— Begin —
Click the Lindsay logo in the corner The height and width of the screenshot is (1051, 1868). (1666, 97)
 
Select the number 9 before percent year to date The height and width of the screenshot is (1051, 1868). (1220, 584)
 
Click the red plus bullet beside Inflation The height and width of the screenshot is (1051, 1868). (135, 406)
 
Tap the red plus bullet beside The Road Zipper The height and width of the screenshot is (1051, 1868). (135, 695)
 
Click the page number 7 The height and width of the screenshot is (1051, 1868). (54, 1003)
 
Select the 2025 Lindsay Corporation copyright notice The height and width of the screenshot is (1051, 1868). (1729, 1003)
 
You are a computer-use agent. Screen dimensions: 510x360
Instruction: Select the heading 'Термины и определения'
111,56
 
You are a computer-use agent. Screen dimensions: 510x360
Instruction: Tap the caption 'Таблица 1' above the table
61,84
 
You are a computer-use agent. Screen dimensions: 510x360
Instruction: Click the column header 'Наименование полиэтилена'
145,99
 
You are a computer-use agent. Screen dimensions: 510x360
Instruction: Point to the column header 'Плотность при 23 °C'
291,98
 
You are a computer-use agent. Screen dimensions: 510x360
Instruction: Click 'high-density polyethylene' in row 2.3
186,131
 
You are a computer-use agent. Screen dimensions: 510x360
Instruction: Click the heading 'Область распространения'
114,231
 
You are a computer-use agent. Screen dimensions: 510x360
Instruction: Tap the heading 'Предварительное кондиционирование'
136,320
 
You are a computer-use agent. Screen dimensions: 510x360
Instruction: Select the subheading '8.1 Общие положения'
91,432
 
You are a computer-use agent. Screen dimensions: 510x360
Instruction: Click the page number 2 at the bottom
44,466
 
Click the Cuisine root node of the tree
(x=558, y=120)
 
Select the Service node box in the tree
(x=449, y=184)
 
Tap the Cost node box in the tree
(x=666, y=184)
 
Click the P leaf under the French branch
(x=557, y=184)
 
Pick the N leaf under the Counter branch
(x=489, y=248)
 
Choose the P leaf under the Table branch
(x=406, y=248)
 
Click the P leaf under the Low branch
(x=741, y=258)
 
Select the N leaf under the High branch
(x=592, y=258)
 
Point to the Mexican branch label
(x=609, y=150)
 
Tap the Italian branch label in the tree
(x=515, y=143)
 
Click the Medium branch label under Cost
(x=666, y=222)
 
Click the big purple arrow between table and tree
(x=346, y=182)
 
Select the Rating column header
— End —
(Your task) Rewrite the listing above with "column header" changed to "column title" everywhere it appears, leaving the rest of the wording as it is.

(Task result)
Click the Lindsay logo in the corner The height and width of the screenshot is (1051, 1868). (1666, 97)
 
Select the number 9 before percent year to date The height and width of the screenshot is (1051, 1868). (1220, 584)
 
Click the red plus bullet beside Inflation The height and width of the screenshot is (1051, 1868). (135, 406)
 
Tap the red plus bullet beside The Road Zipper The height and width of the screenshot is (1051, 1868). (135, 695)
 
Click the page number 7 The height and width of the screenshot is (1051, 1868). (54, 1003)
 
Select the 2025 Lindsay Corporation copyright notice The height and width of the screenshot is (1051, 1868). (1729, 1003)
 
You are a computer-use agent. Screen dimensions: 510x360
Instruction: Select the heading 'Термины и определения'
111,56
 
You are a computer-use agent. Screen dimensions: 510x360
Instruction: Tap the caption 'Таблица 1' above the table
61,84
 
You are a computer-use agent. Screen dimensions: 510x360
Instruction: Click the column title 'Наименование полиэтилена'
145,99
 
You are a computer-use agent. Screen dimensions: 510x360
Instruction: Point to the column title 'Плотность при 23 °C'
291,98
 
You are a computer-use agent. Screen dimensions: 510x360
Instruction: Click 'high-density polyethylene' in row 2.3
186,131
 
You are a computer-use agent. Screen dimensions: 510x360
Instruction: Click the heading 'Область распространения'
114,231
 
You are a computer-use agent. Screen dimensions: 510x360
Instruction: Tap the heading 'Предварительное кондиционирование'
136,320
 
You are a computer-use agent. Screen dimensions: 510x360
Instruction: Select the subheading '8.1 Общие положения'
91,432
 
You are a computer-use agent. Screen dimensions: 510x360
Instruction: Click the page number 2 at the bottom
44,466
 
Click the Cuisine root node of the tree
(x=558, y=120)
 
Select the Service node box in the tree
(x=449, y=184)
 
Tap the Cost node box in the tree
(x=666, y=184)
 
Click the P leaf under the French branch
(x=557, y=184)
 
Pick the N leaf under the Counter branch
(x=489, y=248)
 
Choose the P leaf under the Table branch
(x=406, y=248)
 
Click the P leaf under the Low branch
(x=741, y=258)
 
Select the N leaf under the High branch
(x=592, y=258)
 
Point to the Mexican branch label
(x=609, y=150)
 
Tap the Italian branch label in the tree
(x=515, y=143)
 
Click the Medium branch label under Cost
(x=666, y=222)
 
Click the big purple arrow between table and tree
(x=346, y=182)
 
Select the Rating column title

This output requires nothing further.